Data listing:
_ _ _
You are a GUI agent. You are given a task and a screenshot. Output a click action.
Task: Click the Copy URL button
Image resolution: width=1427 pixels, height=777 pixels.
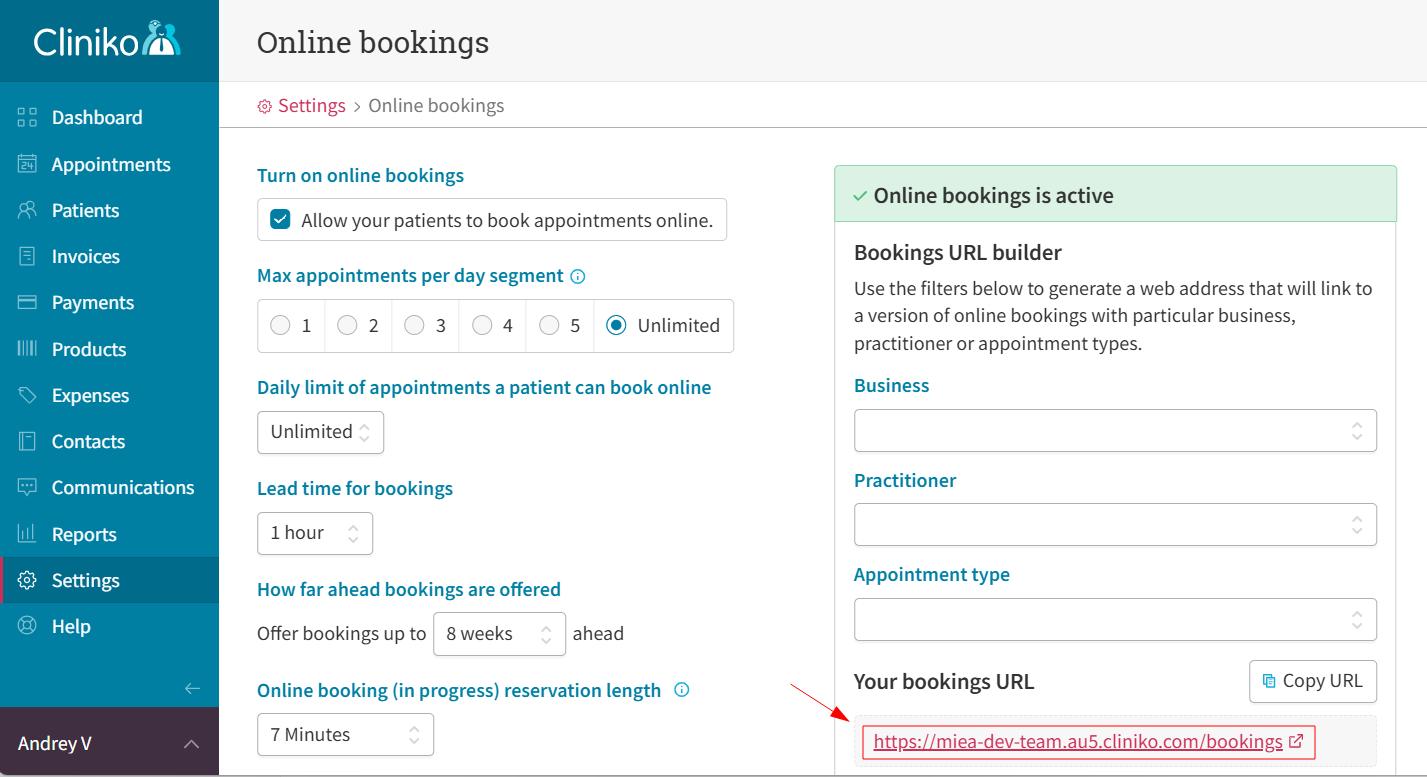[1312, 681]
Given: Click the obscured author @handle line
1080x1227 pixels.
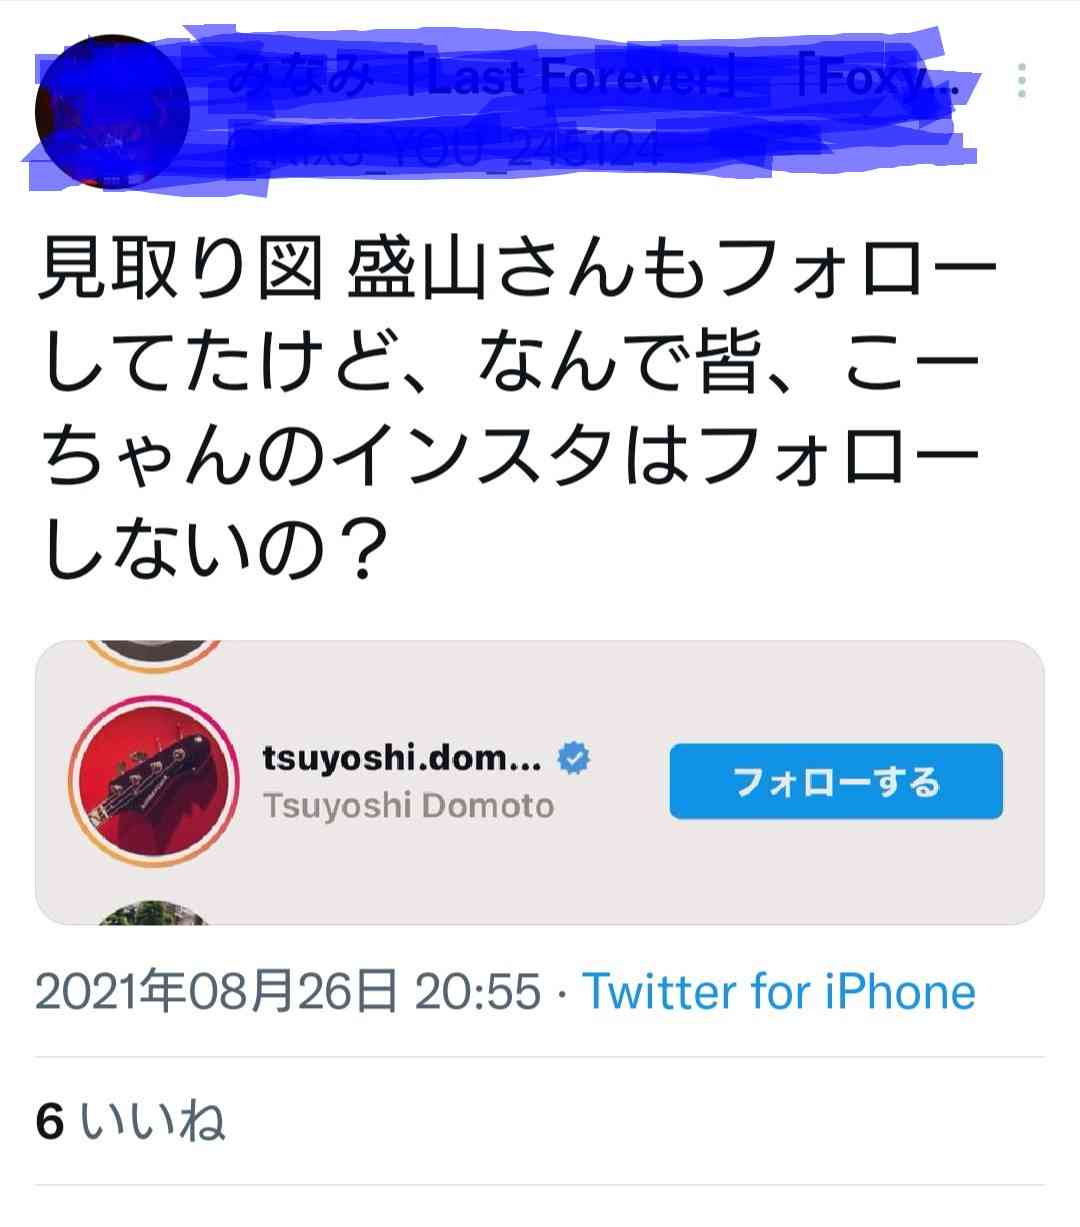Looking at the screenshot, I should (x=443, y=150).
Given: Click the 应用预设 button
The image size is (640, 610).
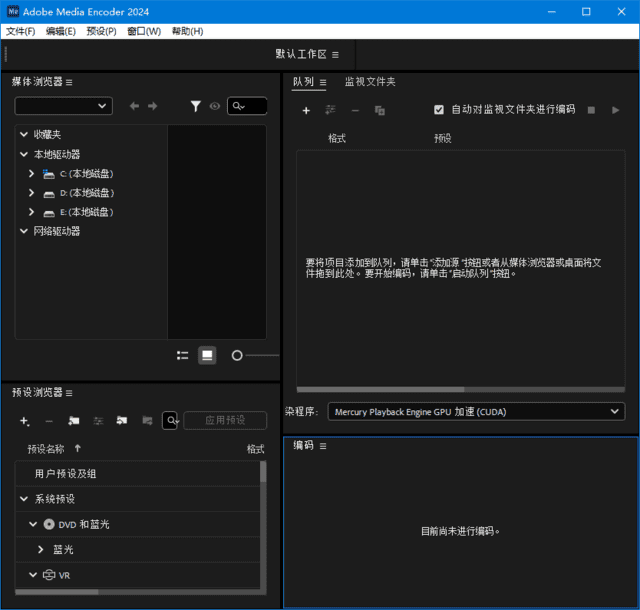Looking at the screenshot, I should 225,421.
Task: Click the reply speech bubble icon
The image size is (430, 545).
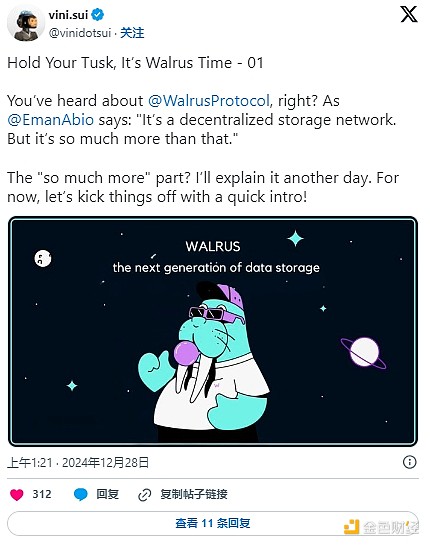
_ _ _
## [Request]
Reproduce the material above word for word, leaving out the pictures.

## [Complete answer]
You are a GUI agent. You are given a task and a screenshot. Output a click action.
Task: Click the Copy URL button
Image resolution: width=1427 pixels, height=777 pixels.
[1312, 681]
Given: Click the obscured author @handle line
1080x1227 pixels.
Looking at the screenshot, I should (x=443, y=150).
Given: Click the 应用预设 button
The image size is (640, 610).
Looking at the screenshot, I should 225,421.
Task: Click the reply speech bubble icon
The image size is (430, 545).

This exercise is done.